No ano de 1595, durante o pontificado de Gregório XIII, tendo as religiosas de S. Sixto de deixar o seu retiro por causa da atmosfera doentia da campina romana, vieram-se estabelecer junto ao Quirinal, no novo mosteiro de S. Domingos e S. Sixto, trazendo consigo nessa emigração a imagem da Santíssima Virgem. S. Sixto, desmantelado e abandonado, ficou só, protegido pelas suas recordações. Nada ali atrai alguém; nem os mármores preciosos, nem os bronzes cinzelados, nem as colunas arrancadas à antiguidade profana pelo cristianismo, nem os quadros pintados sobre gessos imortais, nada enfim do que encanta os olhos. Quando o estrangeiro, voltando do túmulo de Cecília Metelia e do bosque da ninfa Egéria, entra em Roma pela via Ápia, avista à sua direita uma espécie de casebre grande e triste, dominado por um desses campanários pontiagudos, tão raros na perspectiva romana: passa por ele, porém, sem mesmo perguntar o seu nome. Que lhe importa S. Síxto o Velho? Aqueles mesmos que procuram com amor vestígios dos santos não conhecem o tesouro oculto dentro desses muros a que o tempo conservou a sua humildade. Passam pois, sem que cousa alguma os advirta, pelo local onde viveu um dos maiores homens do cristianismo, e onde operou tantos milagres. Subsistem ainda o pátio exterior, a igreja, as construções do mosteiro, a cerca e, até à revolução francesa, os mestres gerais da ordem conservaram ali aposentos. O papa Bento XIII, no século XVIII, tinha por costume ir ali passar alguns dias da primavera e outono, e restaurara a igreja que estava a cair em ruirias. Agora o corpo do mosteiro está ocupado por uma fábrica do Estado, à exceção daquela célebre sala do capítulo, onde Domingos ressuscitou três mortos. Levantou se um altar no próprio sitio, onde ele ofereceu o santo sacrifício pelo jovem Napoleão. A igreja é hoje uma das estações do clero romano, que na quarta feira da terceira semana da quaresma, vem ali celebrar o ofício solene do dia.
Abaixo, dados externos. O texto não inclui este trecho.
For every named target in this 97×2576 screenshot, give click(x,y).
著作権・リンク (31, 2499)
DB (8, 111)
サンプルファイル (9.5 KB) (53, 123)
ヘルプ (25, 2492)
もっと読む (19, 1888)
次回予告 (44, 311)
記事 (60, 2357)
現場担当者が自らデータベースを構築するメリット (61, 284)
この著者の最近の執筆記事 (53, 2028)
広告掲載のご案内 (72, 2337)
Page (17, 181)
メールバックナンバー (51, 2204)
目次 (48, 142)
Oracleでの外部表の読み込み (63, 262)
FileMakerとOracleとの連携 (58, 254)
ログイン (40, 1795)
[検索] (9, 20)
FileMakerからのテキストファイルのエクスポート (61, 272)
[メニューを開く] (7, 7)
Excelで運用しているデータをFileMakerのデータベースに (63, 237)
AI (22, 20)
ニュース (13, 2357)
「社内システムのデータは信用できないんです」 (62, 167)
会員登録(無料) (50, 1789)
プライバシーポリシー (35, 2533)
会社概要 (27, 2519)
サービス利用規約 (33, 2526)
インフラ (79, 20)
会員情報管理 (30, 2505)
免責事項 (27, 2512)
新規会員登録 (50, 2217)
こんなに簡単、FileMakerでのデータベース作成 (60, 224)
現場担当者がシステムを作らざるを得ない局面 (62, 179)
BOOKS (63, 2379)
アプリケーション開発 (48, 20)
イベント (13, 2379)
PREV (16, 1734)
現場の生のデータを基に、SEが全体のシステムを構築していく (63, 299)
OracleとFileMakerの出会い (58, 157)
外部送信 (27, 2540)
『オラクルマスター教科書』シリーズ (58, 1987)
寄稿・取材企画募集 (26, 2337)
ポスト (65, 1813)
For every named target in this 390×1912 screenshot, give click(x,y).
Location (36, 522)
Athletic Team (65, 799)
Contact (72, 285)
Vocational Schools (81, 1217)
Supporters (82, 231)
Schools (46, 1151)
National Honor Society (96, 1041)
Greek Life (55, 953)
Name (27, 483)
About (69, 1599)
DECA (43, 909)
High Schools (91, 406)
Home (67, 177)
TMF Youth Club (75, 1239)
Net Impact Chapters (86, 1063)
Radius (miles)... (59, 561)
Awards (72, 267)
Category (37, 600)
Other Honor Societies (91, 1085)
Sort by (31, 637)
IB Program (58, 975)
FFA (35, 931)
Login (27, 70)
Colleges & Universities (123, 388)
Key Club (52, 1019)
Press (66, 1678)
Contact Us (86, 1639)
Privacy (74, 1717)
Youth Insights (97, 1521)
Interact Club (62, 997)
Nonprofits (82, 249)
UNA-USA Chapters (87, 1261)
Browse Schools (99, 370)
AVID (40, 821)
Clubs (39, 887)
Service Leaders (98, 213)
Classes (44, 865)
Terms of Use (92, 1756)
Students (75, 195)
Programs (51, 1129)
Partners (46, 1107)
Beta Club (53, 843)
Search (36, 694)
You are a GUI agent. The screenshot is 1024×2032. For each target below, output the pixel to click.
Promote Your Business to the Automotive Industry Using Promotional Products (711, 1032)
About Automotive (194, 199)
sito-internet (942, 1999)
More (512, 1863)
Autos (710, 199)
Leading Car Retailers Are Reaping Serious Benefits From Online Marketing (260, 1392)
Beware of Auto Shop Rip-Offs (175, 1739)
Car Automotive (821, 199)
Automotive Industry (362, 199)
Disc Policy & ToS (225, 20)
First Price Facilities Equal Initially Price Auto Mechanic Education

Santa Sabina teve melhor sorte. É verdade que desde o ano de 1273, durante o pontificado de Gregório X, deixou de ser a residência do mestre geral, que a transferiu para o convento de Santa Maria sopra Minerva no centro de Roma. O Aventino tornou-se assim. tão solitário como a via Ápia, e os próprios pássaros, seus primeiros hóspedes, já não o povoam. Uma colônia, porém, dos filhos de Domingos nunca deixou de viver à sombra dos muros de Santa Sabina, protegida também pela beleza da sua arquitetura. Vê-se na igreja, sobre um troço de coluna, uma grande pedra negra que, afirma a tradição, foi arremessada pelo demônio contra Domingos, para interromper as suas meditações da noite. Possui também o convento a estreita cela, onde às vezes se recolhia, a sala, onde deu o hábito a S. Jacinto e ao bem aventurado Ceslao e, num canto do jardim, uma laranjeira, plantada por ele, estende seus pomos de ouro à piedosa mão do cidadão e do viajante.